La salida de la presidencia del golpista Pedro Castillo el 7 de diciembre ha provocado protestas callejeras mortales en todo Perú, así como bloqueos de carreteras y trenes que han dejado varados a cientos de turistas en las ruinas de Machu Picchu en Perú.

Villarroel dijo a Reuters que los lugareños no permitirían que el grupo, que según ella incluye a ancianos y niños, continuara su viaje.

“Dijeron que si tratábamos de pasar nos quemarían vivos”, dijo Villarroel, aunque Reuters no pudo verificar la afirmación.

Autobuses

Villarroel agregó que los conductores bolivianos de los autobuses no han querido o no han podido dar la vuelta y que la presencia policial ha sido mínima.

Mientras tanto, los esfuerzos para asegurar la ayuda de las embajadas extranjeras en Perú no han tenido éxito, dijo Villarroel.

En un video filmado por Villarroel y verificado por Reuters, viajeros de Argentina, Chile, Francia, Japón, Inglaterra, Perú y Estados Unidos piden asistencia internacional.

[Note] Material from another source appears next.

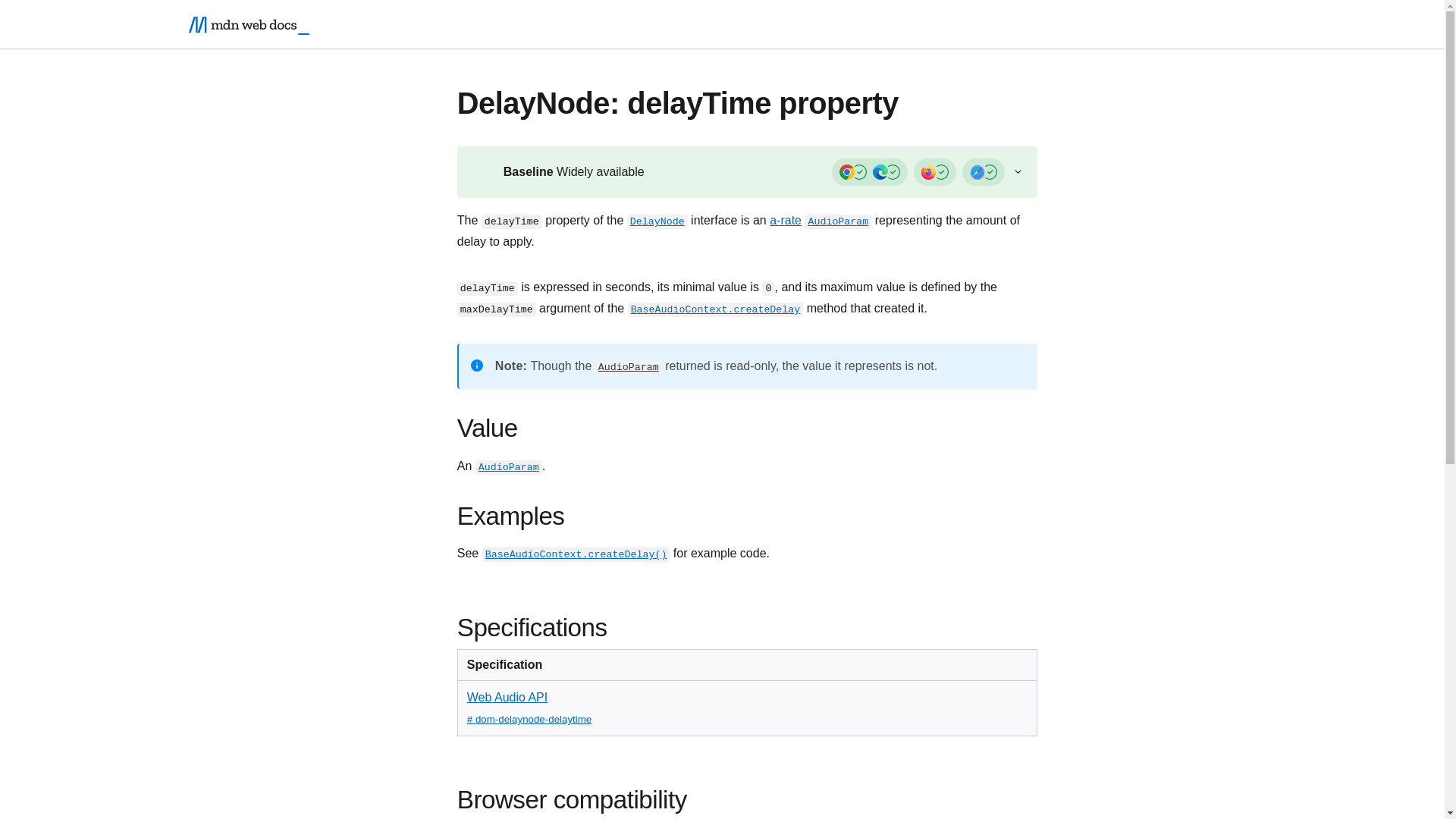
Supported in Chrome and Edge (869, 171)
Supported in Safari (983, 171)
Supported in Firefox (935, 171)
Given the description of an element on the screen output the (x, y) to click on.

“Nos han tomado como rehenes en Perú”, dijo una mujer francesa en el video.

Villarroel dijo que el grupo tiene poco efectivo y los lugareños se han resistido a venderles comida y agua, dejándolos hambrientos y deshidratados, y varios se enfermaron al verse obligados a dormir en autobuses con baños que ya no funcionan.

“No tenemos la culpa de lo que está pasando en el país”, dijo Willarroel a Reuters. “Es una nación hermosa y solo queremos continuar nuestro viaje”.